» **THE TASK**
Locate the line bearing "Where should I click to: Open actions" in the material below, then reproduce it and each following line up to and including the line bearing "Task: Click the Time Light icon".
--- START ---
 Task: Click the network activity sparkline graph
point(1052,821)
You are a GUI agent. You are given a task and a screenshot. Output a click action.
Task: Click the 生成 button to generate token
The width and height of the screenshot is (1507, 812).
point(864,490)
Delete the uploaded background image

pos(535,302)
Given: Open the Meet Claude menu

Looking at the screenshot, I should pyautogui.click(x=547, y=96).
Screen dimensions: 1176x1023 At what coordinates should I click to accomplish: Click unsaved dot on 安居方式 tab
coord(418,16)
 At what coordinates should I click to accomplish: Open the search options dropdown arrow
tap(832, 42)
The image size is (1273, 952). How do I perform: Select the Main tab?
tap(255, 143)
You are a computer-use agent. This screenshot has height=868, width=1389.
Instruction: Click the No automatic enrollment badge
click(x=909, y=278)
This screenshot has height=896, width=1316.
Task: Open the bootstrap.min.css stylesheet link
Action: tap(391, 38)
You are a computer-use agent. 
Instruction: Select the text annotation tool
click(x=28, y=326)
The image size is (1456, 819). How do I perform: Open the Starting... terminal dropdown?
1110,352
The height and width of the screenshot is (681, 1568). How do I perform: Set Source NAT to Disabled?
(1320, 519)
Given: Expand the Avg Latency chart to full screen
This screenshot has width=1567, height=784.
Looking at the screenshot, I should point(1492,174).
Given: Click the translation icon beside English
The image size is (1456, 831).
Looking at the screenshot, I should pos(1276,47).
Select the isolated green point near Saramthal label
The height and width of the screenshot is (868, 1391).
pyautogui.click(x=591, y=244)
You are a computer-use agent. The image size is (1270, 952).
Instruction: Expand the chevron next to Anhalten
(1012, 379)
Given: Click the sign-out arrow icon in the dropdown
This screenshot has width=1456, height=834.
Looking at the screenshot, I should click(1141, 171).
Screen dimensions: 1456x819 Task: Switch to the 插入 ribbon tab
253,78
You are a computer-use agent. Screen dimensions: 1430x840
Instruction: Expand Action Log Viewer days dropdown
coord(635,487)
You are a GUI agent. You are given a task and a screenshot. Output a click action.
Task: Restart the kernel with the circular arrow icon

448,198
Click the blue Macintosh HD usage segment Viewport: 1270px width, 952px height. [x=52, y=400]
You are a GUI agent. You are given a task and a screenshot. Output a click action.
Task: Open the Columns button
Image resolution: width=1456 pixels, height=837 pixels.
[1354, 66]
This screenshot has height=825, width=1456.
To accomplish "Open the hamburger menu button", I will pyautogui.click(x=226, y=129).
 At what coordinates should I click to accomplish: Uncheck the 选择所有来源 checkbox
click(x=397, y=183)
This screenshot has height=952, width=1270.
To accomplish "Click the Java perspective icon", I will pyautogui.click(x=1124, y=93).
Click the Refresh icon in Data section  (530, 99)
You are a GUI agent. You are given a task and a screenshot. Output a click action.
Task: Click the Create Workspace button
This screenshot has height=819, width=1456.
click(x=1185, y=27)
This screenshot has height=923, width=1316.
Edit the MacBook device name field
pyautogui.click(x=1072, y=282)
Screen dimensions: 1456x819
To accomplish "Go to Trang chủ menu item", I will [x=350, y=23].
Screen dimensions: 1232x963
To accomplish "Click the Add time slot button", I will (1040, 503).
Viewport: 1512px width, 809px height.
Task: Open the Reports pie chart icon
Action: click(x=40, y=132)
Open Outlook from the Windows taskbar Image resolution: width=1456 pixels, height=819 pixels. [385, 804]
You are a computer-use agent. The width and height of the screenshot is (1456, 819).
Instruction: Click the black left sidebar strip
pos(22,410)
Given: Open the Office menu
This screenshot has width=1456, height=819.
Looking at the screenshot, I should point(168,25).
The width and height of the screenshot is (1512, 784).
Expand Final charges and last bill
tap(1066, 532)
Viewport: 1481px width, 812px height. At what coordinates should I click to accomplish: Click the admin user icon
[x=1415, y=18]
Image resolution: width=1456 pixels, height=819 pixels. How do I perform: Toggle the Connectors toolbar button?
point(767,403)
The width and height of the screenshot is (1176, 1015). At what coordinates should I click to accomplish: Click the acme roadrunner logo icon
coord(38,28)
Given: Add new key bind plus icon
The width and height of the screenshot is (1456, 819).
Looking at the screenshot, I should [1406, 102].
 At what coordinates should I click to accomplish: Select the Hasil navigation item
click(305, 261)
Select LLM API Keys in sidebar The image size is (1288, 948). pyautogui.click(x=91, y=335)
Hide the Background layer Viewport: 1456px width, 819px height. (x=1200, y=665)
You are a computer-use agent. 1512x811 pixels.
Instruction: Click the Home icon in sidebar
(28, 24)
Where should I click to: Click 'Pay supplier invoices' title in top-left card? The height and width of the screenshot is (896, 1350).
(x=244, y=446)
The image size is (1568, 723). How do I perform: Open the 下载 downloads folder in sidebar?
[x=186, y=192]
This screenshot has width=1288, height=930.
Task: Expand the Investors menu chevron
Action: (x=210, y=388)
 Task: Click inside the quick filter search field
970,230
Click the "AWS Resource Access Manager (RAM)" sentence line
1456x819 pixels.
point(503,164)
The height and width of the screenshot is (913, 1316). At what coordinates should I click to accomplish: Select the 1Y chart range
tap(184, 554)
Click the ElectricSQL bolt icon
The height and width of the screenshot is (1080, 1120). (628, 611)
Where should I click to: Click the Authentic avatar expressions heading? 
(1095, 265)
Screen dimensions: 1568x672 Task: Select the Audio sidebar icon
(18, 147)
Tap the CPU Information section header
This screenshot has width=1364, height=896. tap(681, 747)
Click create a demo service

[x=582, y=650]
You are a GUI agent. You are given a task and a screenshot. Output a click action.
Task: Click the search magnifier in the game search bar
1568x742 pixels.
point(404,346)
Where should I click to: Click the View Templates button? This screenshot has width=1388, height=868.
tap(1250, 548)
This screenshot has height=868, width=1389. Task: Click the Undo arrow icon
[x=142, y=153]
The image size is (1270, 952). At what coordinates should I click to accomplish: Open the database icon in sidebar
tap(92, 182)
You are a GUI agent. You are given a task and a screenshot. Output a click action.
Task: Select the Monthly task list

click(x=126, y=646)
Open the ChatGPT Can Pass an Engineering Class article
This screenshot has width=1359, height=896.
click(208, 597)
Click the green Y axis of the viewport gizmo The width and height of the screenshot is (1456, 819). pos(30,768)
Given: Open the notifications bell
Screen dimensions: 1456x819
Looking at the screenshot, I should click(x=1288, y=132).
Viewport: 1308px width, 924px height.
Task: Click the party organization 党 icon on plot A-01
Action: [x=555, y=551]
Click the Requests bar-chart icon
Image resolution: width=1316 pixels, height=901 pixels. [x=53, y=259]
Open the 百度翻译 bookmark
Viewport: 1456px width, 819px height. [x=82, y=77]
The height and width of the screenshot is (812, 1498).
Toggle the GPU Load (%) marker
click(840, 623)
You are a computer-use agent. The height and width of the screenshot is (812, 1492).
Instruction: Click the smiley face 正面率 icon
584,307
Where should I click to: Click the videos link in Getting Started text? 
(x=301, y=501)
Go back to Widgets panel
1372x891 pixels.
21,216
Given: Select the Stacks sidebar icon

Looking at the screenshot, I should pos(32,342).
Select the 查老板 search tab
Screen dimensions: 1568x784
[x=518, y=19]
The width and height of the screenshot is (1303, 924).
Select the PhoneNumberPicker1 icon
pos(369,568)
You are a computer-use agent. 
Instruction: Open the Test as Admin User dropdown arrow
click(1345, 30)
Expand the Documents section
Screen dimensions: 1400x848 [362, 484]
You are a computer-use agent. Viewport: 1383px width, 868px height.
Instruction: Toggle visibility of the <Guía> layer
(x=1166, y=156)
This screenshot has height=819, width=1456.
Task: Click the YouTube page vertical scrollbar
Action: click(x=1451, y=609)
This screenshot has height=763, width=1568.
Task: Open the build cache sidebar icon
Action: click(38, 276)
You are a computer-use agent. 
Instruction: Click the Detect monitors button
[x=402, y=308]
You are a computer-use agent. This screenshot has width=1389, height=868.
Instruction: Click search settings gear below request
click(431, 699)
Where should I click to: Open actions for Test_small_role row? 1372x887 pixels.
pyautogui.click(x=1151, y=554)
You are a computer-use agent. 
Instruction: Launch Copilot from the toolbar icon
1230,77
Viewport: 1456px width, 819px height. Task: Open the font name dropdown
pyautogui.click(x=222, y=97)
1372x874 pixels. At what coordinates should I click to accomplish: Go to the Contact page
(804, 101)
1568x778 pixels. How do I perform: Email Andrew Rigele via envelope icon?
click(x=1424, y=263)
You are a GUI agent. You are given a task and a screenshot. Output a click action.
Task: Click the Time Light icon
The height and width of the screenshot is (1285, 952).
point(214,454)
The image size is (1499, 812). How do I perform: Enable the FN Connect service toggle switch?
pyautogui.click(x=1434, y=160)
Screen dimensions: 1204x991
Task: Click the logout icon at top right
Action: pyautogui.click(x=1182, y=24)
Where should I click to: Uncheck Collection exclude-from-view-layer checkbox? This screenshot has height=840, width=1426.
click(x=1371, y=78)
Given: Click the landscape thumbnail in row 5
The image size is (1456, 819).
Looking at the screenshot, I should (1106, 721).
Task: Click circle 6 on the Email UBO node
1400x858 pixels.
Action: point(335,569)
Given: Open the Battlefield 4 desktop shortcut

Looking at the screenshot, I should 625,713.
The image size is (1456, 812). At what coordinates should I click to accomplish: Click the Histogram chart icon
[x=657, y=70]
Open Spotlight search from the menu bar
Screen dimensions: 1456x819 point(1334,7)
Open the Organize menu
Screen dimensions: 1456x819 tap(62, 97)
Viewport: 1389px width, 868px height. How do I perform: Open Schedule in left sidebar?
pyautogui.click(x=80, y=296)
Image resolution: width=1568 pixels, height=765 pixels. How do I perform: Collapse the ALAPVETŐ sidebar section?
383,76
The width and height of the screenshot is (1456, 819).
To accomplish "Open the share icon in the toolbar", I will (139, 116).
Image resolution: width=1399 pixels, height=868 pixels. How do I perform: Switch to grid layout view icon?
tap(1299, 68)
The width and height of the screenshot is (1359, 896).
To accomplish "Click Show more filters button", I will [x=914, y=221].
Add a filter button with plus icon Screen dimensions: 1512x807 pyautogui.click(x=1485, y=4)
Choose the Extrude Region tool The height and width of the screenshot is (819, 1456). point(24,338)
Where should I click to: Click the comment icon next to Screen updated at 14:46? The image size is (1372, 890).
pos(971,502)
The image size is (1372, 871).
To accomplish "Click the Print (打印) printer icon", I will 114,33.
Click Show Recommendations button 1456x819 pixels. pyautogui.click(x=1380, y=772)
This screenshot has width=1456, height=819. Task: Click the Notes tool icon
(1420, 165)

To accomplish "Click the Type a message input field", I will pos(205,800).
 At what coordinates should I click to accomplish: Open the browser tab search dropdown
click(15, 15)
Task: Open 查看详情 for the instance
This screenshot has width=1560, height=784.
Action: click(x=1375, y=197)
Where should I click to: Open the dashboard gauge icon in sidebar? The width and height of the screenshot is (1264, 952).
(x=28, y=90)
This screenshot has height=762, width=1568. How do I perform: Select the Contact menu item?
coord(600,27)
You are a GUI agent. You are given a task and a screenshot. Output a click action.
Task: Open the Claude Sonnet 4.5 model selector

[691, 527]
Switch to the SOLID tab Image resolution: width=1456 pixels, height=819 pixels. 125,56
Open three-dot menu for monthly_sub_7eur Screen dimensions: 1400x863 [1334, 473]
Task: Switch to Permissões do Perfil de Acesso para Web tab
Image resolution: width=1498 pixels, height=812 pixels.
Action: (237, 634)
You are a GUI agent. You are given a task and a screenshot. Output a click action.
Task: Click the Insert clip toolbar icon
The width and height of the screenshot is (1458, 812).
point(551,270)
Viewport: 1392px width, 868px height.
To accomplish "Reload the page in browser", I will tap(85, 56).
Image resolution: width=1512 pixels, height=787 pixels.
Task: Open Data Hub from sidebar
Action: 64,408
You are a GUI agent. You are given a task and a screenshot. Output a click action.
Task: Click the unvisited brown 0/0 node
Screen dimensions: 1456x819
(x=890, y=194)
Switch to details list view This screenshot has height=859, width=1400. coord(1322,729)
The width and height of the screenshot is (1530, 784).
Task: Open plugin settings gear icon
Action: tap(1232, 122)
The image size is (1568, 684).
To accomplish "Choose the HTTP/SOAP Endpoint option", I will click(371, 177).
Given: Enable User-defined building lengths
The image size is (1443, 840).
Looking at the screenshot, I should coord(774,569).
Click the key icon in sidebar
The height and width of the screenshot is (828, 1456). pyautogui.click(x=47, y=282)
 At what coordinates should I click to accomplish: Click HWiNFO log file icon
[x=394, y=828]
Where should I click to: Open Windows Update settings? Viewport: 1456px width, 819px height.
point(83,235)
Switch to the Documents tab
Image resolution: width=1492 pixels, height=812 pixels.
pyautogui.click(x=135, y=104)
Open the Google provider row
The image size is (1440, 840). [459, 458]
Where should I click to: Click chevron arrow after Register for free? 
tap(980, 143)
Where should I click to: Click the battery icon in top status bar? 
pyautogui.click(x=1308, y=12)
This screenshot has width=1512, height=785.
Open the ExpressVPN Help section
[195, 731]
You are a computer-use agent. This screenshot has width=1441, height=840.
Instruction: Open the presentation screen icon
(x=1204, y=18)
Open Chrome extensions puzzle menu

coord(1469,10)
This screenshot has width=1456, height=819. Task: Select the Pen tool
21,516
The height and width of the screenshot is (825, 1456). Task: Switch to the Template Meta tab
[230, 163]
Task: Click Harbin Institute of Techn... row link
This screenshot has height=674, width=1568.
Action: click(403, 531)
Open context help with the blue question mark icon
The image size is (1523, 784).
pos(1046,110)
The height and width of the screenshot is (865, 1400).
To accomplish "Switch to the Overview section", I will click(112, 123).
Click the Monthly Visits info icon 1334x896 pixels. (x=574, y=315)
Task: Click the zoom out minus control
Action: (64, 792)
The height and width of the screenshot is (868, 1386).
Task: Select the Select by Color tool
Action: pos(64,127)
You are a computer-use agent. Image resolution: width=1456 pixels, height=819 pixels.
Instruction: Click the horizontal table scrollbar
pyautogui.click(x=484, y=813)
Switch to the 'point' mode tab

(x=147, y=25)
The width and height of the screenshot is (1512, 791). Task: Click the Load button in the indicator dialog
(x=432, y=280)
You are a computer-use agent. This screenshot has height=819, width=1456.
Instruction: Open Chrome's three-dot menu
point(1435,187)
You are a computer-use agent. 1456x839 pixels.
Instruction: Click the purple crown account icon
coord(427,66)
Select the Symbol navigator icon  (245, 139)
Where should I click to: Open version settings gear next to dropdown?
--- END ---
» **RESULT FOR THIS TASK**
Where should I click to: Open actions for Test_small_role row? 1372x887 pixels.
pyautogui.click(x=1151, y=554)
You are a computer-use agent. 
Instruction: Launch Copilot from the toolbar icon
1230,77
Viewport: 1456px width, 819px height. Task: Open the font name dropdown
pyautogui.click(x=222, y=97)
1372x874 pixels. At what coordinates should I click to accomplish: Go to the Contact page
(804, 101)
1568x778 pixels. How do I perform: Email Andrew Rigele via envelope icon?
click(x=1424, y=263)
You are a GUI agent. You are given a task and a screenshot. Output a click action.
Task: Click the Time Light icon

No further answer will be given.